The bike has no power from idle to about 4000 RPM, (have to slip the clutch and feed the throttle to it just to get it to go). Then when you have to stop the idle has gone up to about 3-4000 rpm. I have ordered an O ring kit from the USA and while waiting for it I have stripped the fork and done a polishing job on them. I just started it again and this time it started very easily but it is only running on pots 3 & 4. The exhaust on one and 2 cylinders only got just warm compered to screaming hot on on the other side.
There is a good strong healthy spark at all plugs and all cylinders are measuring over 115 lb/sq in compression. There is available fuel in the float bowl although as yet I havn't measured the fuel height.
I havn't removed the carbs yet as I have been reading the horror stories about removing and reassembling them with standard air box. Once I get the O ring set I will look forward to the epic struggle and also remove the cam cover to measure the valve gaps. An interesting note is that the bike came with a full set of brand new Suzuki carby floats under the seat so maybe the PO had been having some sort of trouble, any ideas would be greatly appreciated, regards Neil
 
It needs the carbs FULLY ..and we mean FULLY disassembled and redone, new orings in the intake manifolds, and the valves adjusted. Then once all 3 are done, start it and sync the carbs with guages.

Even if it was running fine when it was bought it still has sat for many weeks waiting to be shipped and in transit. The gas probably soured and plugged up the pilot jets and pilot circuits. Be sure all 4 carbs have NEW rubber plugs over the pilot jets too...yes they really are needed.
 
Hi,

Check out your "mega-welcome" in your introductory thread. You will find a couple of maintenance lists. If you properly address every item on those lists you should have a safe and reliable 30 year old motorcycle. Taking shortcuts or skipping steps will lead to much frustration at least, or severe death and injury at worst. ;)

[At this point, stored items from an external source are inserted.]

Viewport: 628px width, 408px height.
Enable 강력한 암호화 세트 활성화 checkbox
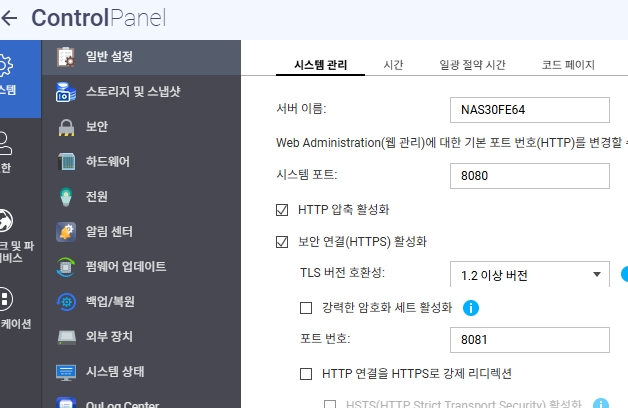coord(307,307)
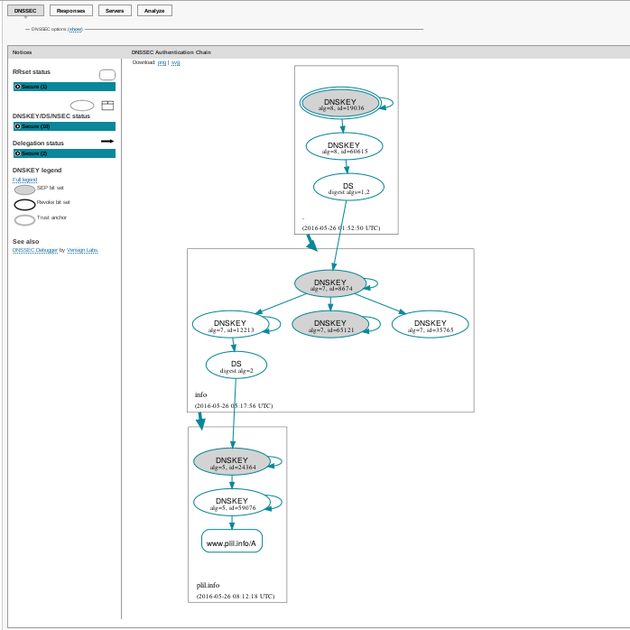Viewport: 630px width, 630px height.
Task: Click the DNSKEY node with id=35765
Action: coord(430,325)
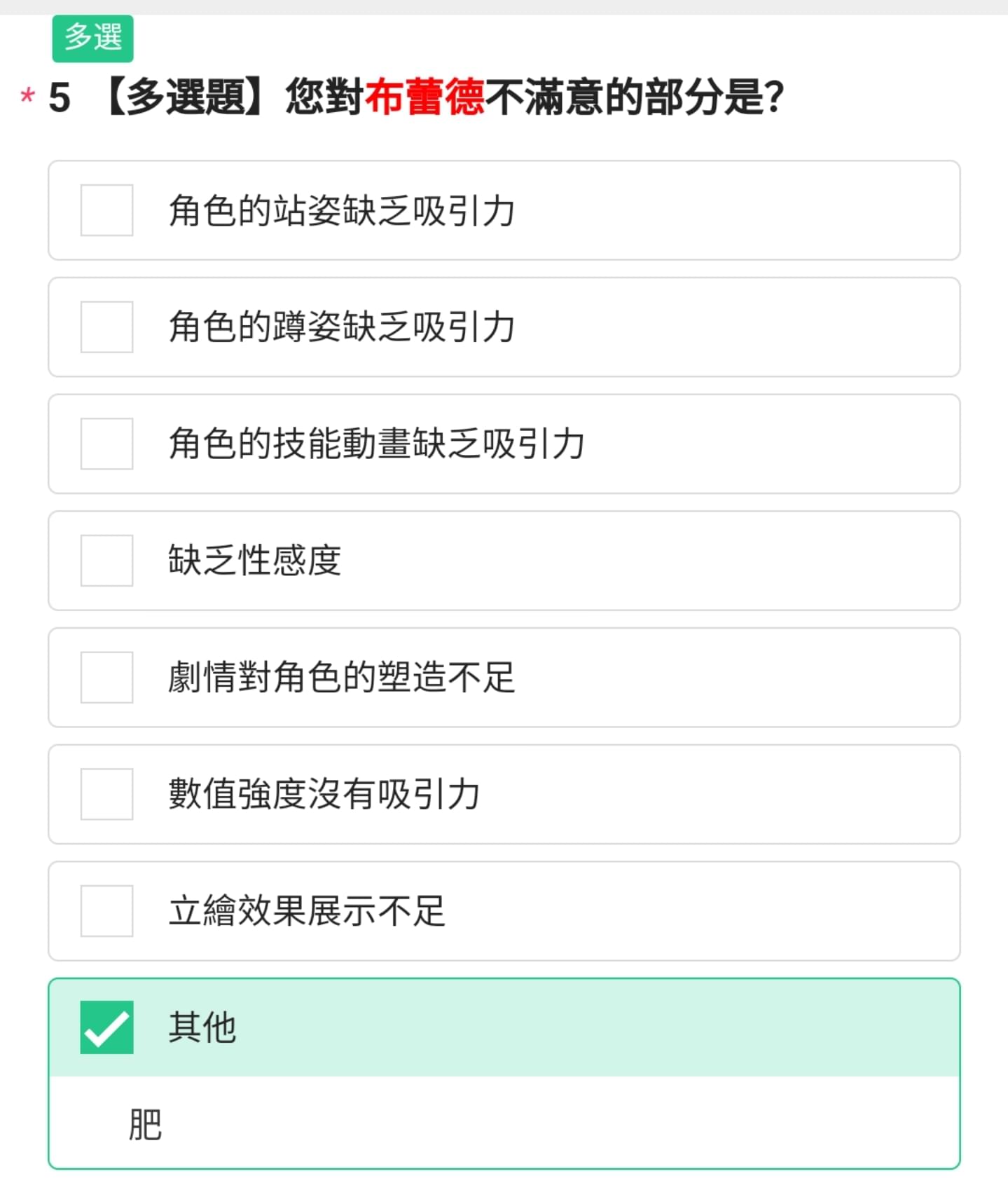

Properly cleaned carbs, adjusted valves, air tight intake system, clean electrical connections and charging system, etc, will give you a good start. You'll find lots of "how to" guides on my little website. Welcome to the forum.

Thank you for your indulgence,

BassCliff
 
Thanks for your input, I think once I get my O ring kit and get to pull the carbs apart the answer may be hidden inside somewhere, at least I have 4 brand new floats to be fitted, I will keep you updated with what I find, regards Neil
 
The carburetors and air box are near impossible to remove on some GSes, the 550s, 650s and 1100 chain drive models are a real bitch.

Your 850G on the other hand, it's a five minute job, very easy.
 
I havn't removed the carbs yet as I have been reading the horror stories about removing and reassembling them with standard air box.

The carburetors and air box are near impossible to remove on some GSes, the 550s, 650s and 1100 chain drive models are a real bitch.

Your 850G on the other hand, it's a five minute job, very easy.
Seriously, after taking out your carbs and putting them back in, you will think all the reporters of such nonsense are quite daft, indeed. :D

On the 850, you can just about stand beside the bike (right side, mind you) and throw the carbs into place. The only reason you can't really do that is that you need to get them into the area, then connect the cables before moving them the last couple of inches.

Yep, your issue sounds a bit fuel-related, but don't count out the possibility that spark plug wires have been crossed.

.
 
Neil, if you need to do a carby clean, try to track down a bottle of Yamalube carb cleaner, it's the only one I've found to be available here and it's really good stuff!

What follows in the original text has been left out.